Figure 4. Fetal cardiac image planes for retrospective and prospective data collection. The figure shows cardiac scanning planes from routine obstetric (cardiac views 1–5) and fetal cardiology (cardiac views 1–10) scans which will be collected retrospectively and prospectively for the CAIFE study. 4CHV, four-chamber view; 3VTV, three-vessel trachea view; 3VV, three-vessel view; LVOT, left ventricular outflow tract; SAA, sagittal aortic arch; SAX GA, short axis great arteries; SAX LV, short axis left ventricle; SBCV, sagittal bicaval view; SDA, sagittal ductus arteriosus.

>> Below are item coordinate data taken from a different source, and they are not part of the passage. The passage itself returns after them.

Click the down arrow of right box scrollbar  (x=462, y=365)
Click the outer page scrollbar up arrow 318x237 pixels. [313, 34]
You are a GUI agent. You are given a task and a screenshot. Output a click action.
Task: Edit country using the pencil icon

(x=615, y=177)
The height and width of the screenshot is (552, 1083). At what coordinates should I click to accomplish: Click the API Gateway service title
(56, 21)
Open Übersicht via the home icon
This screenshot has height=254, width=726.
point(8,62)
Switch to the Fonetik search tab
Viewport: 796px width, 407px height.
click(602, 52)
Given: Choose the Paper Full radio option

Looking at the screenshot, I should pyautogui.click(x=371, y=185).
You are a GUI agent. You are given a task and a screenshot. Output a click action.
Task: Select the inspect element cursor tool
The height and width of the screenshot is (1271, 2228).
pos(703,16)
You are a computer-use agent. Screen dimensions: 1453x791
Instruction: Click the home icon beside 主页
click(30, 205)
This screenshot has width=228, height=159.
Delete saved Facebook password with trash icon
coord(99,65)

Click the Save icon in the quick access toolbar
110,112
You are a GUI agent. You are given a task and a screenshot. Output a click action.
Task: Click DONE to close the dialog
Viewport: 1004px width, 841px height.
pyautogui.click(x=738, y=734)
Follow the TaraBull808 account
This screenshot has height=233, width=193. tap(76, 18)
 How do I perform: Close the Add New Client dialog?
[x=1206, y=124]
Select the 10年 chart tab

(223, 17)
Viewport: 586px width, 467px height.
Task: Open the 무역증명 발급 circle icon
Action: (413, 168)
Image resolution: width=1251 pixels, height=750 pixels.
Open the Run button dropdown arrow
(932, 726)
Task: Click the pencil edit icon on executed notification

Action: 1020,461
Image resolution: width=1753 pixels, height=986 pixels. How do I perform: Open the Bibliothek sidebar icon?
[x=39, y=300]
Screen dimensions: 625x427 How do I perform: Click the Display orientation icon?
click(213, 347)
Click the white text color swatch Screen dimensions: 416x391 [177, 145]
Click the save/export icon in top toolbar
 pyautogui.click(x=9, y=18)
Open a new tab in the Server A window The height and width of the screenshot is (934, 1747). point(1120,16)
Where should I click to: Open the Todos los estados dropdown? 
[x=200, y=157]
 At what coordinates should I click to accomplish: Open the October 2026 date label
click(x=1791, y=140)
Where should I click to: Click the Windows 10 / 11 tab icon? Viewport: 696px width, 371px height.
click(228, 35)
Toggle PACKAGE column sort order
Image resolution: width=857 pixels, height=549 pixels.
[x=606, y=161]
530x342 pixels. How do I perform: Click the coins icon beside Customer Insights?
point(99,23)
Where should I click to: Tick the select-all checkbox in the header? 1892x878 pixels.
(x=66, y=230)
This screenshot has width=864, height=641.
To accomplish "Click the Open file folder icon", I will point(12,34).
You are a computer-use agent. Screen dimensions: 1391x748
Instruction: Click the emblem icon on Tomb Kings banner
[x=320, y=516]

Figure 5. Prospective CAIFE 10 s sweeps. The figure shows the research-specific CAIFE 10 s sweeps in the transversal plane [a CAIFE T-sweep] (sequences from 1 to 5) and short axis/sagittal plane (a CAIFE S-sweep) (sequences from 6 to 10) for collecting fetal heart ultrasound data prospectively. 4CHV, four-chamber view; 3VTV, three-vessel trachea view; 3VV, three-vessel view; BCV, bicaval view; LVOT, left ventricular outflow tract; SAA, sagittal aortic arch view; SAX GA, short axis of the great arteries; SAX LV, short axis of the left ventricle; SDA, sagittal ductal view.

Figure 6. CAIFE sweep frames for AI training. Schematic Illustration of the standard, parastandard and transitional frames in relation to the standard sonographic or fetal cardiology views during acquisition of the T- and S-CAIFE sweeps. CAIFE, Clinical Artificial Intelligence Fetal Echocardiography; 4CHV, four-chamber view; 3VTV, three-vessel trachea view; 3VV, three-vessel view; LVOT, left ventricular outflow tract; SAA, sagittal aortic arch view; SAX GA, short axis of the great arteries; SAX LV, short axis of the left ventricle; SBCV, saggital bicaval view; SDA, sagittal ductal view.